Переживание смерти в средневековых
мистериальных свойствах было настолько сильным,
что истории известны случаи, когда участники,
изображавшие Христа, погибали, будучи
привязанными к креслу, в течение нескольких
минут. Но это, несомненно, были неопытные и
неталантливые актеры: эстетическое переживание
смерти должно потрясать зрителей в гораздо
большей степени, чем актеров. К тому же смерть
лишь прелюдия к высшему - катарсису в мистерии
воскресения.
Само слово "мистерия" в своей основе
означает "познание тайны". От древнейших
времен до современности искусство есть познание
и переживание тайны любви, тайны жизни, тайны
смерти. Эстетическая природа действа о
воскресении сохраняет свою непреходящую
ценность и в живописи Андрея Рублева, и в
драматургии Шекспира, и в романах Достоевского и
Толстого.
Есть известная закономерность в том, что
Достоевский, всю жизнь разгадывавший загадку о
человеке, напряженно размышлявший над
библейскими сюжетами, искал, однако, их реальную
жизненную подоснову, доходя до первоистоков
легенд, до тех изначальных слоев культуры, где
человек впервые заявил о себе как о существе,
отличном от породившей его природы. В
воскресении человек впервые не согласился с
мирозданием, создавшим его смертным. Если на
протяжении всей своей истории вопреки
очевидности смерти человечество создало
воскресение, значит, в нем заключена великая
тайна человеческой души и природы - таков был ход
мысли самого Достоевского.
На ранних этапах истории мистерия воскресения
была эстетическим осознанием человеком своего
рождения. В момент биологического рождения
человек еще не наделен сознанием, он участвует в
природном процессе независимо от своей воли, как
часть природы. Человек проигрывал свое рождение
на эстетическом уровне, становился не участником,
а соучастником великого таинства природы.
Что фактически изображалось? На глазах у
присутствующих мертвое становилось живым. Но не
таков ли и сам процесс зарождения жизни? Зерно,
погребенное в недрах земли, вновь рождается в ее
материнской утробе.

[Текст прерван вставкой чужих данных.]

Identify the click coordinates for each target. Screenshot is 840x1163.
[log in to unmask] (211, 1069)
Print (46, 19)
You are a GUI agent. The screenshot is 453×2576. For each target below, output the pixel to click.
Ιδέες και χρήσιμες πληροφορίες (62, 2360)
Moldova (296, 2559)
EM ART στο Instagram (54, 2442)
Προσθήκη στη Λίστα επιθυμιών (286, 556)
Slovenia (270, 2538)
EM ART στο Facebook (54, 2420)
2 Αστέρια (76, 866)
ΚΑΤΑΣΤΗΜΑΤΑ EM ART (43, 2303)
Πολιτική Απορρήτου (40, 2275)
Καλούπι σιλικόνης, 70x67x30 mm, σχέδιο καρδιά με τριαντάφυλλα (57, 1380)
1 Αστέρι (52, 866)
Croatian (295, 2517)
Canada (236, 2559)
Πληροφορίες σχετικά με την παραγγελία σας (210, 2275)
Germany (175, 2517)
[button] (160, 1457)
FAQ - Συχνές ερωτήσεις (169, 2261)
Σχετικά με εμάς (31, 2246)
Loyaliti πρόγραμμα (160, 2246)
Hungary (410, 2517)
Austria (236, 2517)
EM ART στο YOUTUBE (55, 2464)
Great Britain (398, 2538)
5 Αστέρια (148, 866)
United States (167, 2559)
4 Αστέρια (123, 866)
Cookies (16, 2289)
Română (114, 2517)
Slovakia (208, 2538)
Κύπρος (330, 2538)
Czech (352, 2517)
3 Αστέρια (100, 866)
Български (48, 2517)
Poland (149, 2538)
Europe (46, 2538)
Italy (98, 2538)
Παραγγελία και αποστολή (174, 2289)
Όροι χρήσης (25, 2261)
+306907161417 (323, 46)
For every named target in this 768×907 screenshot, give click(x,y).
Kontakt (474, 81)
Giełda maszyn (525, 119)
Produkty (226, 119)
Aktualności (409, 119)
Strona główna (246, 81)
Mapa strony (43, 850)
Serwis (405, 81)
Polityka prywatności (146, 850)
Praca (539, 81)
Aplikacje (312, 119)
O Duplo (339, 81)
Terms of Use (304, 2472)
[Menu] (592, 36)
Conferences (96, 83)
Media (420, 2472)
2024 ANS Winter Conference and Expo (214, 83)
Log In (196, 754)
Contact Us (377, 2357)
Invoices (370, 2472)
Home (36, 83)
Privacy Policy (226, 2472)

Мать-земля непрерывно рожает
погребенных в ней детей.
Вспомним, как рассказывает Хромоножка в "Бесах":
"Богородица что есть, как мнишь?" – "Великая
мать, отвечаю, упование рода человеческого". –
"Так говорит Богородица – великая мать сыра
земля есть..."
Что же обретал человек в момент катарсиса? Теперь
вся воспринималась как неожиданный дар. Он
обретал ее заново, как бы внезапно родившись.
Во многих трансформациях мифа о воскресении в
мировой культуре, в мифологиях всех народов
четко прослеживается неразрушимый сюжет
первозданного действа о "мнимой смерти".
Суть его заключена в том, что некто, считавшийся
умершим, гниющий и разлагающийся, внезапно
обретает жизнь.
В большом числе легендарных сюжетов на первый
план выступает тление, зловоние как
неопровержимые доказательства смерти. Лазарь не
просто умер, от его тела уже исходит запах тления,
что всячески подчеркивается и в самой притче, и в
ее иконографическом изображении, где апостолы
зажимают носы в момент, когда камень отвален от
"двери гроба".
В "Братьях Карамазовых" глава о смерти
Зосимы называется "Тлетворный дух".
Тлетворный дух, исходящий от тела учителя, стал
великим соблазном для старцев. Ликует противник
Зосимы Ферапонт, ибо вместо благоухания мощей
праведника Зосима "провонял". Причем
всячески подчеркивается необычность такого
явления, ведь Зосима "тело имел невеликое,
сухое, к костям приросшее, откуда бы тут духу быть?".
Как и в притче о воскресении Лазаря, тление,
усиливающее реальность и очевидность смерти,
должно быть контрастной прелюдией к воскресению.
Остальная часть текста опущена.